Alıştırma Bölümleri ->
1. Seçilen metne dayanarak şu soruları cevaplayın ve cevapları da (a), (b), (c) ile işaretleyin:
(a) Yazının tarihi nedir?
(b) Metindeki ayete göre bir peygamber "Allah'ı bırakıp bana kullar olun" demek yerine ne der?
(c) Kur'an'ın kimlerin rab edinilmesini yasakladığı belirtiliyor?
2. Seçilen metinde "Rab" kelimesinin içerdiği söylenen anlamların hepsini sıralayın.

Seçilen Metin ->
Bu Blogda Ara

din adına etiketine sahip kayıtlar gösteriliyor. Tüm kayıtları göster
din adına etiketine sahip kayıtlar gösteriliyor. Tüm kayıtları göster

2 Temmuz 2025 Çarşamba

NEBİLERİ RAB EDİNMEK: DİNİ BOZMANIN EN İNCE FORMU




NEBİLERİ RAB EDİNMEK: DİNİ BOZMANIN EN İNCE FORMU


---

✨ 1. Giriş: Hüküm Yetkisi Kime Ait?

İslam’ın özü, yalnızca Allah’ı rab olarak tanımaktır. “Rab” kelimesi, sadece yaratıcı değil; aynı zamanda terbiye eden, öğreten, yöneten, yasa koyan anlamlarını da içerir. Kur’an, bu sebeple hem din adamlarının hem de peygamberlerin rab edinilmesini yasaklamıştır.

“Allah’ın size Kitap ve hikmet verdikten sonra, 'Allah’ı bırakıp bana kullar olun' demesi, bir peygamber için mümkün değildir. Ama der ki: ‘Kitabı öğretip okuttuğunuza göre artık Rabbe kullar olun!’”

Kayıtlı Bilgiler ->
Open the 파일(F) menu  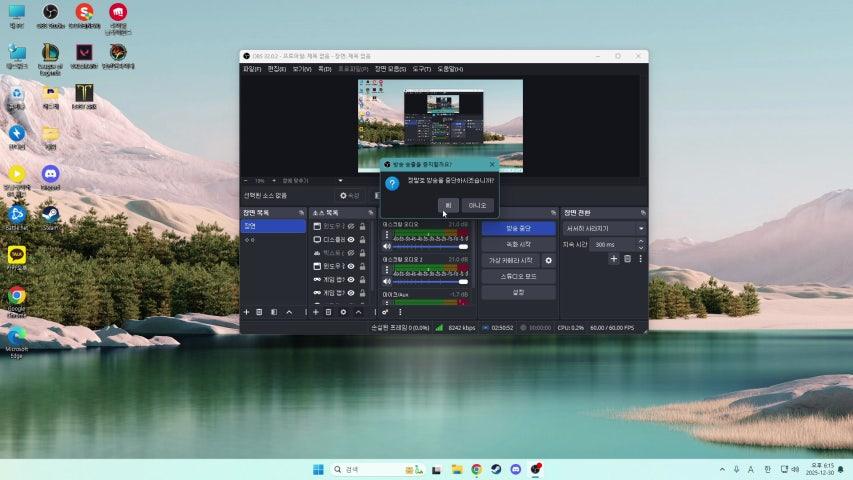click(252, 69)
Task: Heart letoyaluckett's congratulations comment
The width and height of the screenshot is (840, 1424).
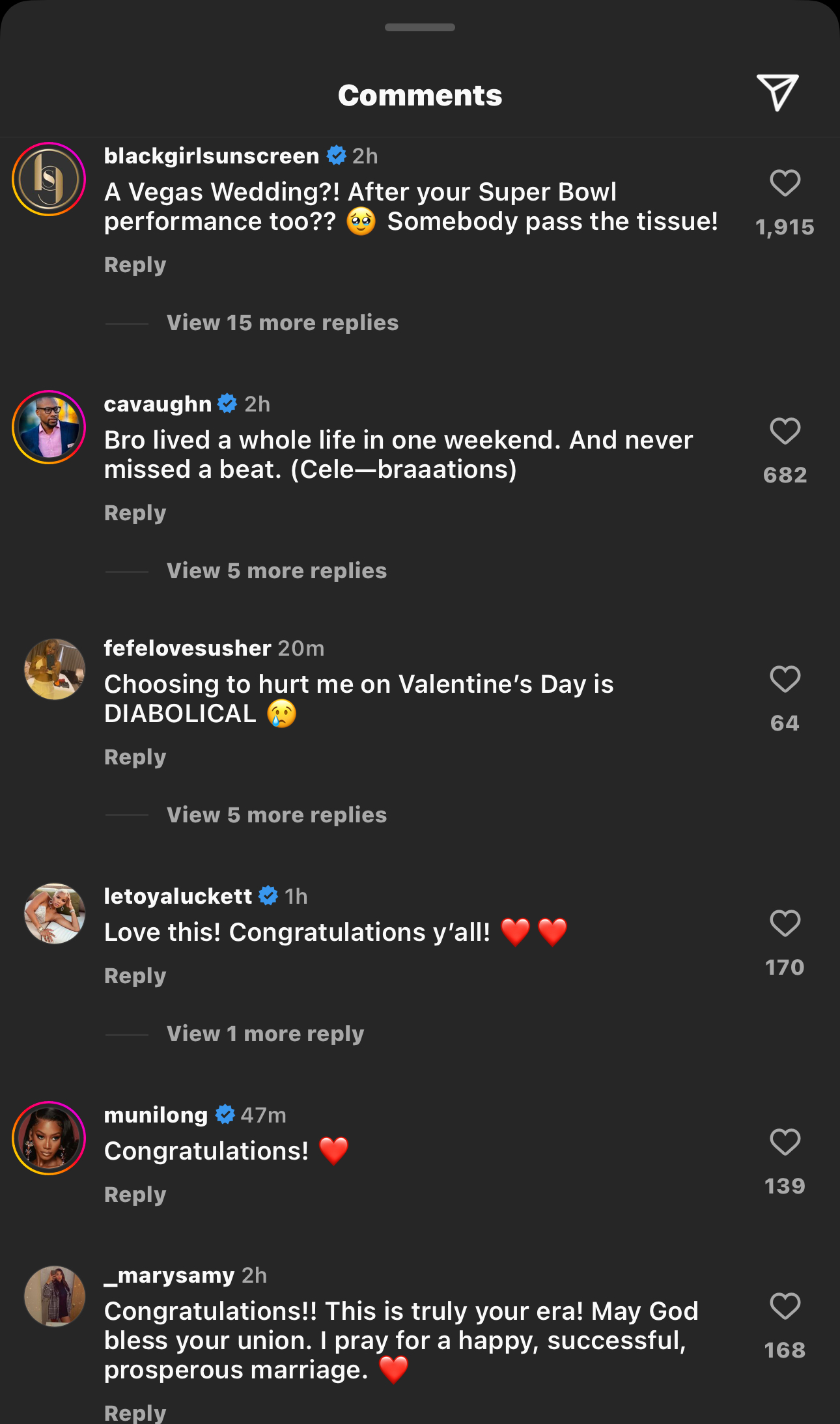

Çıktılar ->
1.
(a) 2 Temmuz 2025 Çarşamba
(b) "Kitabı öğretip okuttuğunuza göre artık Rabbe kullar olun!"
(c) Hem din adamlarının hem de peygamberlerin

2.
- yaratıcı
- terbiye eden
- öğreten
- yöneten
- yasa koyan